The Debug Diary – Chapter I
Lately, I was debugging an issue with the importer tasks of our codebase and came across a code block which looks fine but makes an extra database query in the loop. When you have a look at the Django ORM query
jato_vehicles = JatoVehicle.objects.filter(
year__in=available_years,<more_filters>
).only("manufacturer_code", "uid", "year", "model", "trim")

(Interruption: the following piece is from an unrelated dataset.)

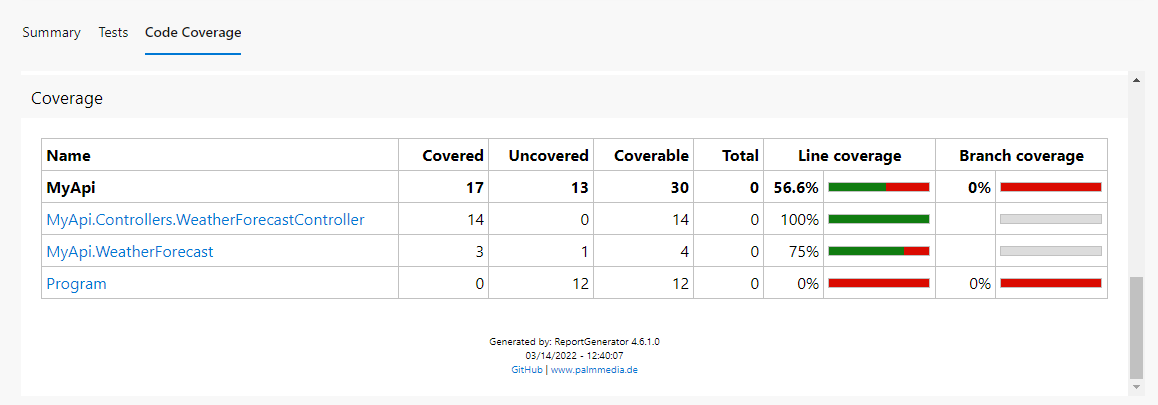Click the Program class link
Image resolution: width=1158 pixels, height=405 pixels.
(76, 284)
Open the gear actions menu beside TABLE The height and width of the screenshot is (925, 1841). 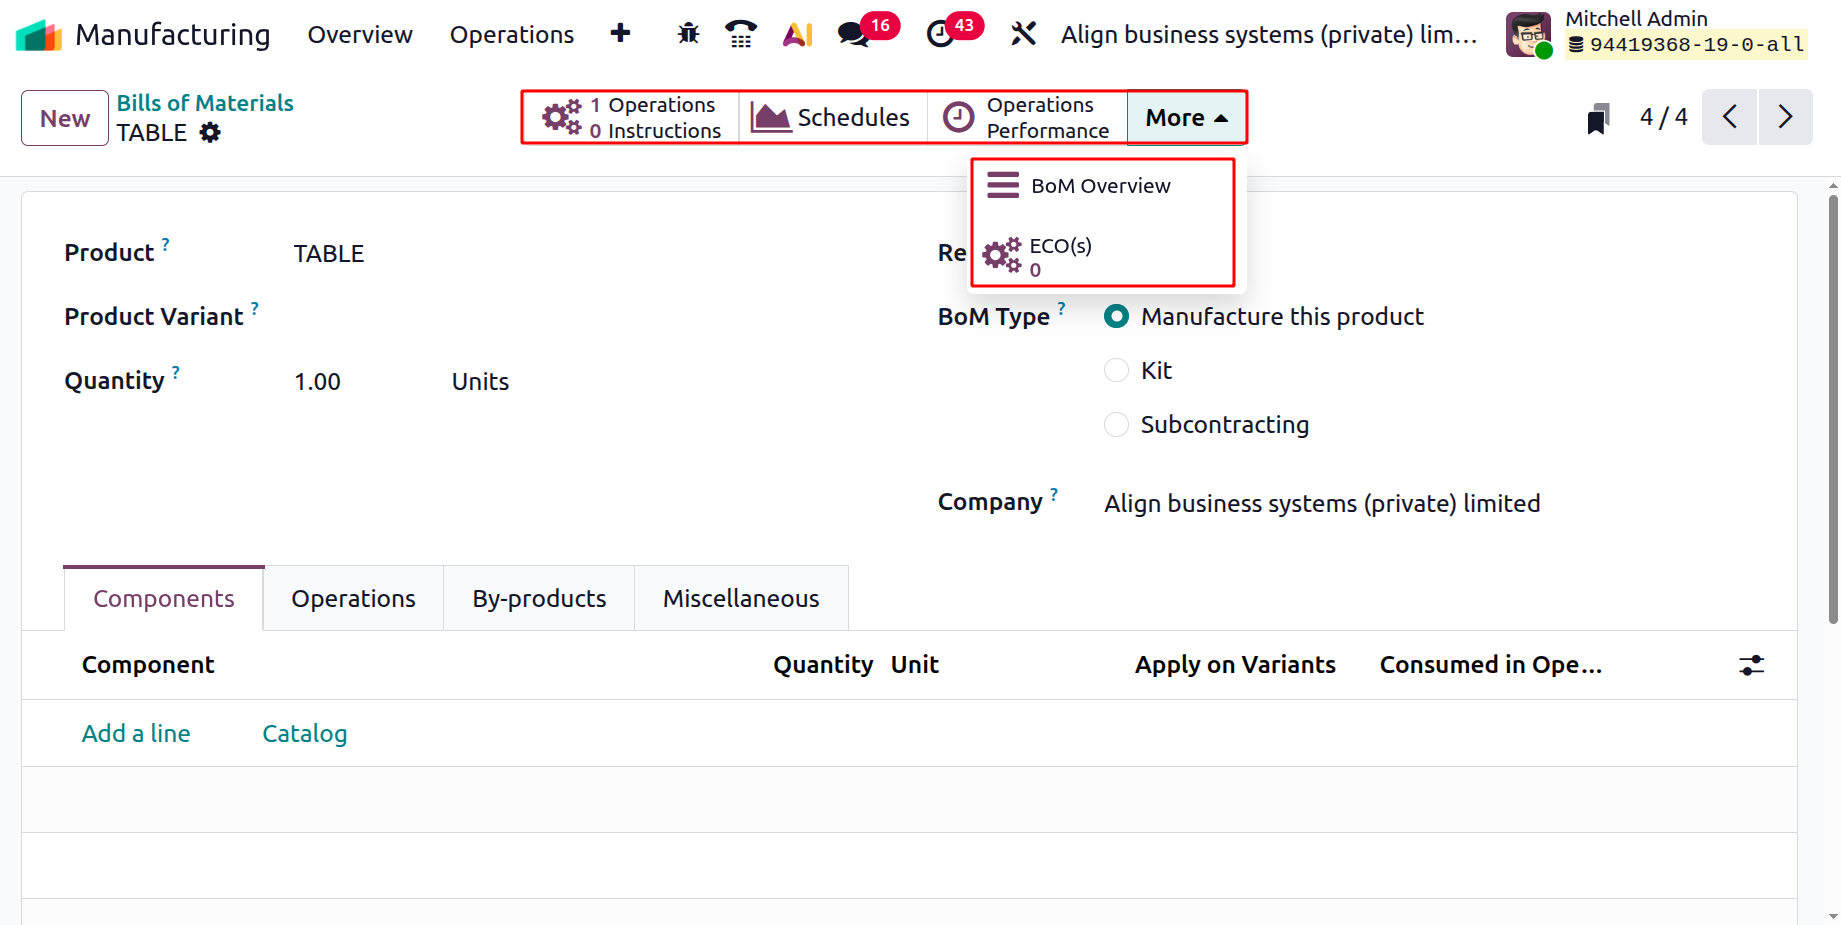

for entry in jato_vehicles.iterator():
if entry.manufacturer_code:
<logic>
ymt_key = (entry.year, entry.model, entry.trim_processed)
...
you will notice we are using only
, which only loads the set of fields mentioned and deferred other fields, but in the loop, we are using the field trim_processed
which is a deferred field and will result in an extra database call.
Now, as we have identified the performance issue, the best way to handle the cases like this is to use values
or values_list
. The use of only
should be discouraged in the cases like these.
Update code will look like this
jato_vehicles = JatoVehicle.objects.filter(
year__in=available_years,<more-filters>).values_list(
"manufacturer_code",
"uid",
"year",
"model",
"trim_processed",
named=True,
)
for entry in jato_vehicles.iterator():
if entry.manufacturer_code:
<logic>
ymt_key = (entry.year, entry.model, entry.trim_processed)
...
By doing this, we are safe from accessing the fields which are not mentioned in the values_list
. If anyone tries to do so, an exception will be raised.
** By using named=True
we get the result as a named tuple which makes it easy to access the values :)
Cheers!